REQUIRED ACTION
Transcribe every record without leaving anything out or changing a word.

*** ENTRIES PROVIDED

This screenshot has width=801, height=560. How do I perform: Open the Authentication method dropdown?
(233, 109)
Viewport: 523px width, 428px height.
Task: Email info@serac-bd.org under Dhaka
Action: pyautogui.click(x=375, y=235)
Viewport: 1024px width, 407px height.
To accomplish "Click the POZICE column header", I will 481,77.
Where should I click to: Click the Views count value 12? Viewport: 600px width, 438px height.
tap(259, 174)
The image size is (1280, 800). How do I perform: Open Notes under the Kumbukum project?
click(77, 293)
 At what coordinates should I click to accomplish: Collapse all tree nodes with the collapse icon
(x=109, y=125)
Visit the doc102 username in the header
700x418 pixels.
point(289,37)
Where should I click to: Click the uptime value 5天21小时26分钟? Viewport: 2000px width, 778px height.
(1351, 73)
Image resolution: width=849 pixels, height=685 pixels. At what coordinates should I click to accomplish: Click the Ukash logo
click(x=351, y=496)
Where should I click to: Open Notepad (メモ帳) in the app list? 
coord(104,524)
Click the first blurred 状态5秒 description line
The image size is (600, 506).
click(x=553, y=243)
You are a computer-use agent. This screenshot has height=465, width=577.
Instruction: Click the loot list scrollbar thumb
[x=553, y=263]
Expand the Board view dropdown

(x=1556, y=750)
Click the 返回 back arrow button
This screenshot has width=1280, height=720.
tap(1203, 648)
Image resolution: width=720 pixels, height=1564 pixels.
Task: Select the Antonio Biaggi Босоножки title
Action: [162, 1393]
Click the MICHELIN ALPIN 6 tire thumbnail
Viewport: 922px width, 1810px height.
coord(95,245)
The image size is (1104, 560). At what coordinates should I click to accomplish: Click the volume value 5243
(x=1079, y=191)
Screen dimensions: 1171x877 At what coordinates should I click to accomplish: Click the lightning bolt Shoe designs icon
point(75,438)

******

ANSWER FOR THE TASK
This screenshot has width=801, height=560. How do I perform: Open the Authentication method dropdown?
(233, 109)
Viewport: 523px width, 428px height.
Task: Email info@serac-bd.org under Dhaka
Action: pyautogui.click(x=375, y=235)
Viewport: 1024px width, 407px height.
To accomplish "Click the POZICE column header", I will 481,77.
Where should I click to: Click the Views count value 12? Viewport: 600px width, 438px height.
tap(259, 174)
The image size is (1280, 800). How do I perform: Open Notes under the Kumbukum project?
click(77, 293)
 At what coordinates should I click to accomplish: Collapse all tree nodes with the collapse icon
(x=109, y=125)
Visit the doc102 username in the header
700x418 pixels.
point(289,37)
Where should I click to: Click the uptime value 5天21小时26分钟? Viewport: 2000px width, 778px height.
(1351, 73)
Image resolution: width=849 pixels, height=685 pixels. At what coordinates should I click to accomplish: Click the Ukash logo
click(x=351, y=496)
Where should I click to: Open Notepad (メモ帳) in the app list? 
coord(104,524)
Click the first blurred 状态5秒 description line
The image size is (600, 506).
click(x=553, y=243)
You are a computer-use agent. This screenshot has height=465, width=577.
Instruction: Click the loot list scrollbar thumb
[x=553, y=263]
Expand the Board view dropdown

(x=1556, y=750)
Click the 返回 back arrow button
This screenshot has width=1280, height=720.
tap(1203, 648)
Image resolution: width=720 pixels, height=1564 pixels.
Task: Select the Antonio Biaggi Босоножки title
Action: [162, 1393]
Click the MICHELIN ALPIN 6 tire thumbnail
Viewport: 922px width, 1810px height.
coord(95,245)
The image size is (1104, 560). At what coordinates should I click to accomplish: Click the volume value 5243
(x=1079, y=191)
Screen dimensions: 1171x877 At what coordinates should I click to accomplish: Click the lightning bolt Shoe designs icon
point(75,438)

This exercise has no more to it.